1.4.1 如何正确生成重复数据rep()

分析场景:生成指定的重复数据,要求指定被重复的vector("char vec"),以及指定各自重复的次数vector("times vec")

  • 踩坑函数1:直接rep()
brand<- c("果汁","矿泉水","绿茶","其他","碳酸饮料")
reps <- c(6L, 10L,11L, 8L,15L)

rep(brand, reps)
 [1] "果汁"     "果汁"     "果汁"     "果汁"     "果汁"     "果汁"    
 [7] "矿泉水"   "矿泉水"   "矿泉水"   "矿泉水"   "矿泉水"   "矿泉水"  
[13] "矿泉水"   "矿泉水"   "矿泉水"   "矿泉水"   "绿茶"     "绿茶"    
[19] "绿茶"     "绿茶"     "绿茶"     "绿茶"     "绿茶"     "绿茶"    
[25] "绿茶"     "绿茶"     "绿茶"     "其他"     "其他"     "其他"    
[31] "其他"     "其他"     "其他"     "其他"     "其他"     "碳酸饮料"
[37] "碳酸饮料" "碳酸饮料" "碳酸饮料" "碳酸饮料" "碳酸饮料" "碳酸饮料"
[43] "碳酸饮料" "碳酸饮料" "碳酸饮料" "碳酸饮料" "碳酸饮料" "碳酸饮料"
[49] "碳酸饮料" "碳酸饮料"
  • 踩坑函数2mapply() + rep()。这个要复杂一点。
drink <- mapply(FUN = rep, x=brand, times = reps) %>%
  unlist()
names(drink) <- NULL
drink
 [1] "果汁"     "果汁"     "果汁"     "果汁"     "果汁"     "果汁"    
 [7] "矿泉水"   "矿泉水"   "矿泉水"   "矿泉水"   "矿泉水"   "矿泉水"  
[13] "矿泉水"   "矿泉水"   "矿泉水"   "矿泉水"   "绿茶"     "绿茶"    
[19] "绿茶"     "绿茶"     "绿茶"     "绿茶"     "绿茶"     "绿茶"    
[25] "绿茶"     "绿茶"     "绿茶"     "其他"     "其他"     "其他"    
[31] "其他"     "其他"     "其他"     "其他"     "其他"     "碳酸饮料"
[37] "碳酸饮料" "碳酸饮料" "碳酸饮料" "碳酸饮料" "碳酸饮料" "碳酸饮料"
[43] "碳酸饮料" "碳酸饮料" "碳酸饮料" "碳酸饮料" "碳酸饮料" "碳酸饮料"
[49] "碳酸饮料" "碳酸饮料"

1.4.2 如何探查样本数据集是否缺失

  • 问题:lm(formula = lm.mod, data = lm.dt)回归提示warning。表明数据集lm.dt中存在缺失值。
12 observation deleted due to missingness

1.4.3 如何处理的不可见unicode元素

在文本数据清洗过程中,我们经常要处理一些不可见的unicode元素,例如tab符、换行符、中文空格符等。事实上,这些看不见的unicode元素要比我们想象到的要多得多(参看)。

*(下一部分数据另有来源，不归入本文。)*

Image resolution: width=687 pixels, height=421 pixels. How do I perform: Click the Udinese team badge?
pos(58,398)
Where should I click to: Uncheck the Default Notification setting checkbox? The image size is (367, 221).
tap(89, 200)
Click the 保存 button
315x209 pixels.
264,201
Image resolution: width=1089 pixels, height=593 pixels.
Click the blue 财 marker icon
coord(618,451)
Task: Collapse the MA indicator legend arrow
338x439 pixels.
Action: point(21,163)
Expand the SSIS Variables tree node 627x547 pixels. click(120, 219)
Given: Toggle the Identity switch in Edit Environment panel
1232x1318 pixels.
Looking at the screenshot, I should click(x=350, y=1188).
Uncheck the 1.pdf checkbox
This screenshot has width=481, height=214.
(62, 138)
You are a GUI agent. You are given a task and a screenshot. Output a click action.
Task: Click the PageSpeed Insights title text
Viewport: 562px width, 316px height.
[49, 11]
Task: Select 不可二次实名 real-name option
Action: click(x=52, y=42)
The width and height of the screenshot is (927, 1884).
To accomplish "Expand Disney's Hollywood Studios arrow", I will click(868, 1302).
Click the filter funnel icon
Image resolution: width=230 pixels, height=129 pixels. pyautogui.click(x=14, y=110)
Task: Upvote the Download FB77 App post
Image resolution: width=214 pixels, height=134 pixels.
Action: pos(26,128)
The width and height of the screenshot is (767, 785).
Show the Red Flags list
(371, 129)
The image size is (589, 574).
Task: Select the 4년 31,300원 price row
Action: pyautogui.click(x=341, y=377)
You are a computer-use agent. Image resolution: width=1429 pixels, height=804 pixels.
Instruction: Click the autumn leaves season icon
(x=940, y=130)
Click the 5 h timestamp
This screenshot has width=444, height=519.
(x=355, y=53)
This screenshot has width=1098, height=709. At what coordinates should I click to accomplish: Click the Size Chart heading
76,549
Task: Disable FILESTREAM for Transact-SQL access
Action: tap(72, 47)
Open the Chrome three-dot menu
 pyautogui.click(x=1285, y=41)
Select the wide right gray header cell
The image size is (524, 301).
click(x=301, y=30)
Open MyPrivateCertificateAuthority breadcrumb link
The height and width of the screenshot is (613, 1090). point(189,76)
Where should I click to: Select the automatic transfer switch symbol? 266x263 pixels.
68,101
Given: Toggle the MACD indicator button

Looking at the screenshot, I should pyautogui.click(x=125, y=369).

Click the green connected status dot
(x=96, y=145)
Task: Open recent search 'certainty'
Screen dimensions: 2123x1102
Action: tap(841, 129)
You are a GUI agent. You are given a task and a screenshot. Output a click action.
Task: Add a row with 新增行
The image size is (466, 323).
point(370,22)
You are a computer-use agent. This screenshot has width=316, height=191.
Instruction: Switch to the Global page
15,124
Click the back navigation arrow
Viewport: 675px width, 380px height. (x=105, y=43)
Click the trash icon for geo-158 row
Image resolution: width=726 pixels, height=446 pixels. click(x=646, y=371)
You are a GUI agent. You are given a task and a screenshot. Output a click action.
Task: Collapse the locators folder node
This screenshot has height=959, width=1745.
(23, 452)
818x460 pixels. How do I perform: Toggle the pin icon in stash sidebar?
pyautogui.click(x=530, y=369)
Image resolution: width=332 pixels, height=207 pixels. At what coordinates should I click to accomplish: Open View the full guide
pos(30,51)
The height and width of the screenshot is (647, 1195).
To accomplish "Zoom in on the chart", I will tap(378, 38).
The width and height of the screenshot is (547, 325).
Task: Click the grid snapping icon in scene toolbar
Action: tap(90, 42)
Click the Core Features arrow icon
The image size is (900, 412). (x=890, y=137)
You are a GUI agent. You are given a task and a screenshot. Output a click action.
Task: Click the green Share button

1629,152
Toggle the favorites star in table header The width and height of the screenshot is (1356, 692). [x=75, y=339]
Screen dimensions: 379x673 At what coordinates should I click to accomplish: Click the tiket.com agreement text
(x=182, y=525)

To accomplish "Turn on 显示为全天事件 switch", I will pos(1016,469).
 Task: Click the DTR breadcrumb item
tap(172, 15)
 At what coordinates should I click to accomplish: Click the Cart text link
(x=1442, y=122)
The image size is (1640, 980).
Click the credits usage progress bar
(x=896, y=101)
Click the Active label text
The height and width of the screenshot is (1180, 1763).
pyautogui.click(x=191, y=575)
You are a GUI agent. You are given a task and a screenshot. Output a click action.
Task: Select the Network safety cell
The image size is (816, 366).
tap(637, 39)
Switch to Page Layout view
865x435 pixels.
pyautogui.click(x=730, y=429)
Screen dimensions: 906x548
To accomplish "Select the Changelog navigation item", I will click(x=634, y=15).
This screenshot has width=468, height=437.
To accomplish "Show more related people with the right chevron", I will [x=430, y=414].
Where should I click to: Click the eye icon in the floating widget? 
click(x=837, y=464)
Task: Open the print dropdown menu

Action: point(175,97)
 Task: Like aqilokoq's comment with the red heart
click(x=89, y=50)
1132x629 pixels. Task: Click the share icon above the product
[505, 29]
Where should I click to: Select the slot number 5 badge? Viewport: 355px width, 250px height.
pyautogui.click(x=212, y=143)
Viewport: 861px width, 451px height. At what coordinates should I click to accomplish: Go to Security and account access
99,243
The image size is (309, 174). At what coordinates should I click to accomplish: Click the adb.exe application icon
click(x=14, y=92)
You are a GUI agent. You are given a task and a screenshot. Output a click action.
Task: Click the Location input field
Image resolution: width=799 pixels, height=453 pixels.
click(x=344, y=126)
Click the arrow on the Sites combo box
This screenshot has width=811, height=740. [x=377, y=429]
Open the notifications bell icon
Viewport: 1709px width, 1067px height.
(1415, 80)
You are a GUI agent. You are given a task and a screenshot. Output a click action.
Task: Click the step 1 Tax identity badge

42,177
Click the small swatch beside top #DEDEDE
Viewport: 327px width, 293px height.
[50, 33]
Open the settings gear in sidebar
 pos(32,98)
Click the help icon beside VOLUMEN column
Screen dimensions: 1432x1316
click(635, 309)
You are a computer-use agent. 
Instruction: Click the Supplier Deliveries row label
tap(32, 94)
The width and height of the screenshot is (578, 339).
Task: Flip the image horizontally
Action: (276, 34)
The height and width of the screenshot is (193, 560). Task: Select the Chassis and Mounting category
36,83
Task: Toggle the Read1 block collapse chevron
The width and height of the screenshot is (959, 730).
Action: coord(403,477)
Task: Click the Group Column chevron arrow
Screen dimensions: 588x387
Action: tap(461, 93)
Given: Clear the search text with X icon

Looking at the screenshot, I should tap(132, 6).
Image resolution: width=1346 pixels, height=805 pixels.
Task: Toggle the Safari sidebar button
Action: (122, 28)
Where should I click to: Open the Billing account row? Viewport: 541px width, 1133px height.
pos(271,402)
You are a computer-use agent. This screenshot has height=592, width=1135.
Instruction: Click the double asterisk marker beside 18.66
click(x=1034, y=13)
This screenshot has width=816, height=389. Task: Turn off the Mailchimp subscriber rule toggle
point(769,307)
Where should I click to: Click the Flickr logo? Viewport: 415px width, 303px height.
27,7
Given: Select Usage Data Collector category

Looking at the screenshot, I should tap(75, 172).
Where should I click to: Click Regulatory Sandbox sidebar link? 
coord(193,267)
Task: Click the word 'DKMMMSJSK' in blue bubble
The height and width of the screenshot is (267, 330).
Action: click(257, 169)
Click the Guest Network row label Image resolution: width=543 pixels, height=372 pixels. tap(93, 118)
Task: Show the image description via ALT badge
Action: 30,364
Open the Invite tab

U+0009 CHARACTER TABULATION # Tab空格符
U+0020 SPACE
U+00A0 NO-BREAK SPACE (not matched by \s) # 中文空格
U+1680 OGHAM SPACE MARK
U+2000 EN QUAD
U+2001 EM QUAD
U+2002 EN SPACE
U+2003 EM SPACE
U+2004 THREE-PER-EM SPACE
U+2005 FOUR-PER-EM SPACE
U+2006 SIX-PER-EM SPACE
U+2007 FIGURE SPACE
U+2008 PUNCTUATION SPACE
U+2009 THIN SPACE
U+200A HAIR SPACE
U+202F NARROW NO-BREAK SPACE
U+205F MEDIUM MATHEMATICAL SPACE
U+3000 IDEOGRAPHIC SPACE

此时,我们需要识别待处理字符串中的不可见元素都是何种unicode编码,这时需要用到icove()函数进行转换。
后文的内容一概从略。